Given the vast size of the Milky Way, it is unlikely that we are the only intelligent lifeform to be found within it. Given that we only have one data point (the Earth), we are forced to use a long series of guesses to estimate the number of other intelligent lifeforms in the galaxy.
Let's say that we have made contact with an intelligent lifeform on another planet. How could we use that second data point to estimate the total number of lifeforms in the galaxy?

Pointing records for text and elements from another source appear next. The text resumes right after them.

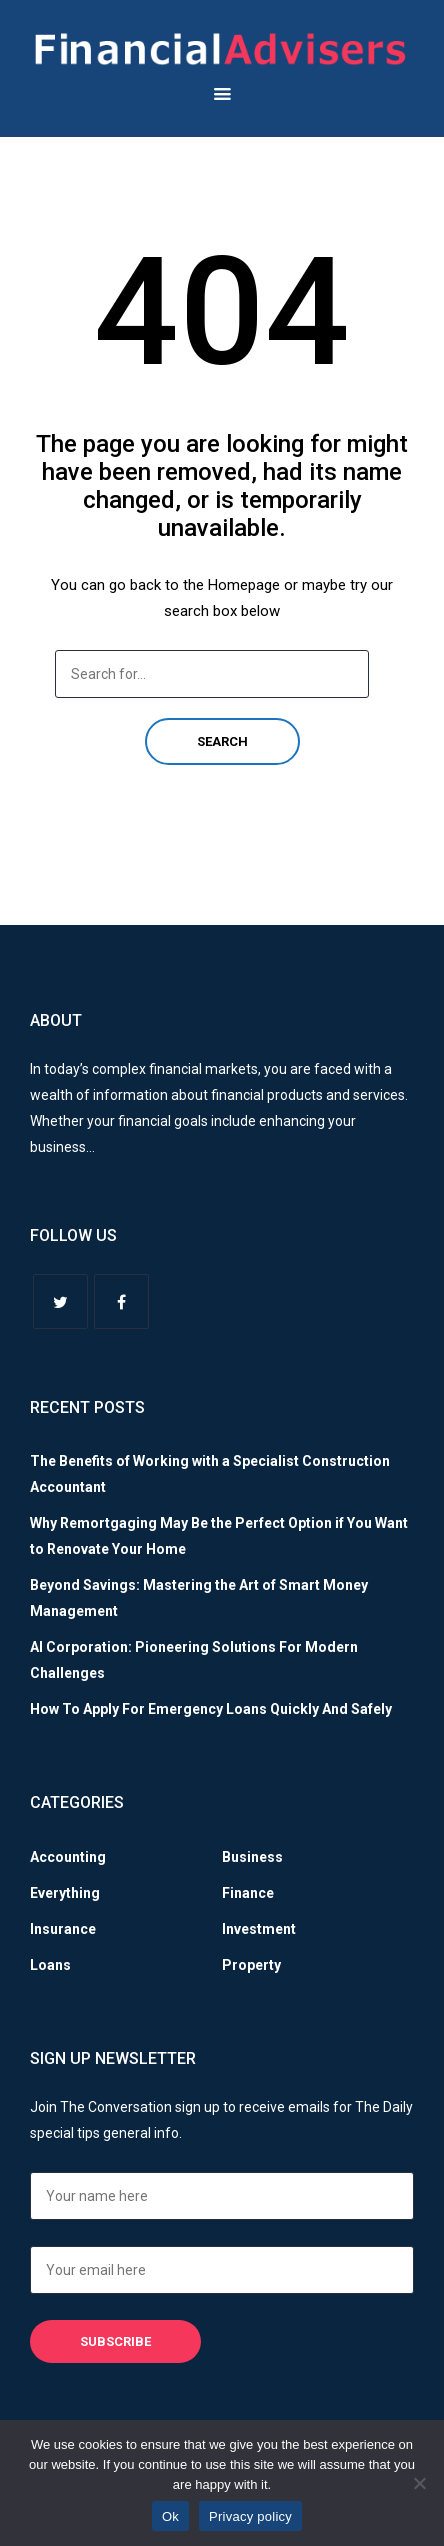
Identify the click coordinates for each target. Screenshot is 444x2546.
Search (222, 741)
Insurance (63, 1929)
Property (251, 1965)
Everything (65, 1893)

My approach is to assume that the Milky Way is a 2D disk, as it is $110 \text{ kly}$ in diameter but only $1 \text{ kly}$ thick. ($1 \text{ kly}$ = $1000 \text{ light-years}$). Also, I assume that the lifeform that we contact is the one that is closest to Earth.
Take the location of the nearest other civilization. Remove the z-coordinate so that it falls onto the 2D disk that I talked about earlier. Calculate the distance $D$ (measured in kly) to that planet from Earth. Since $1$ lifeform falls in the area given by $\pi D^2$, and the galaxy has a total area of $3025 \text{ kly}^2$, then the expected total number of lifeforms is given by
$$N = \frac{3025 \text{ kly}^2}{D^2}$$
First of all, is my solution correct? Second, is there a better way to do this?